[[ EXCERPTED RECORDS, beginning ]]

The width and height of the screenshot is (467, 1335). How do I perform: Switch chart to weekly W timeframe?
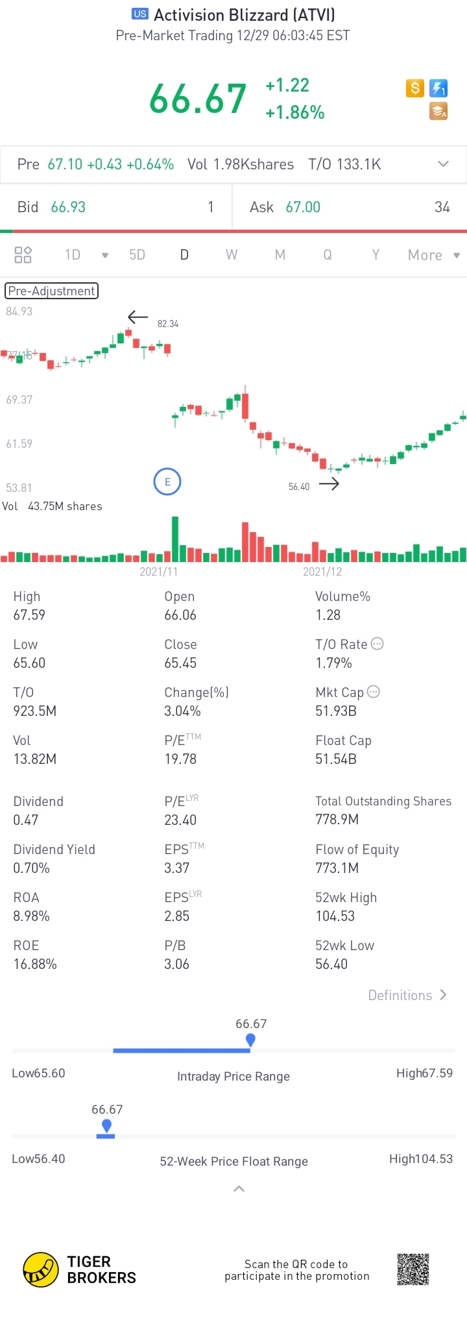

[[ EXCERPTED RECORDS, end ]]
[[ EXCERPTED RECORDS, beginning ]]

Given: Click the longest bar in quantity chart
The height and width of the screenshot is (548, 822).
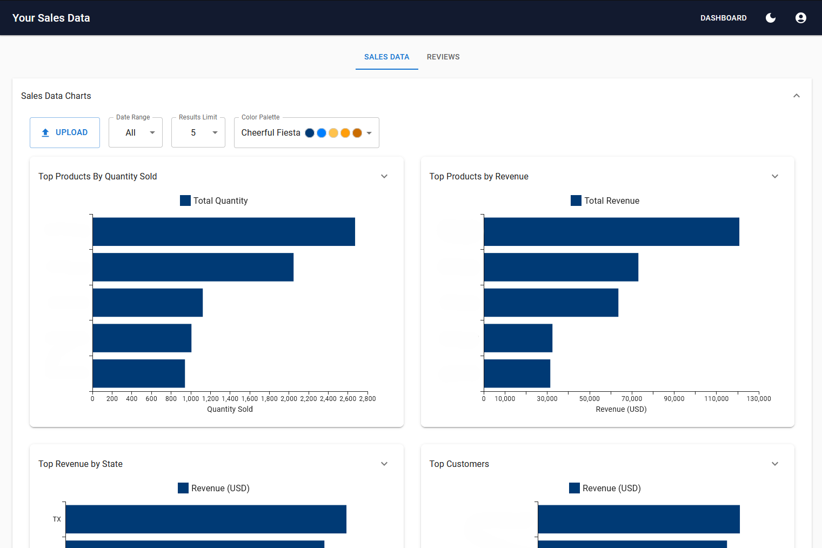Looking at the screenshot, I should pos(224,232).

[[ EXCERPTED RECORDS, end ]]
[[ EXCERPTED RECORDS, beginning ]]

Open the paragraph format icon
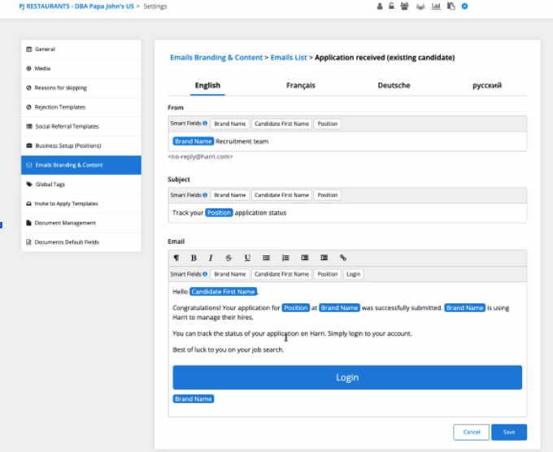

[[ EXCERPTED RECORDS, end ]]

Every line above that includes the string "chart" needs to be copied.

● REPLY TO THE TASK:
The width and height of the screenshot is (467, 1335). How do I perform: Switch chart to weekly W timeframe?
Given: Click the longest bar in quantity chart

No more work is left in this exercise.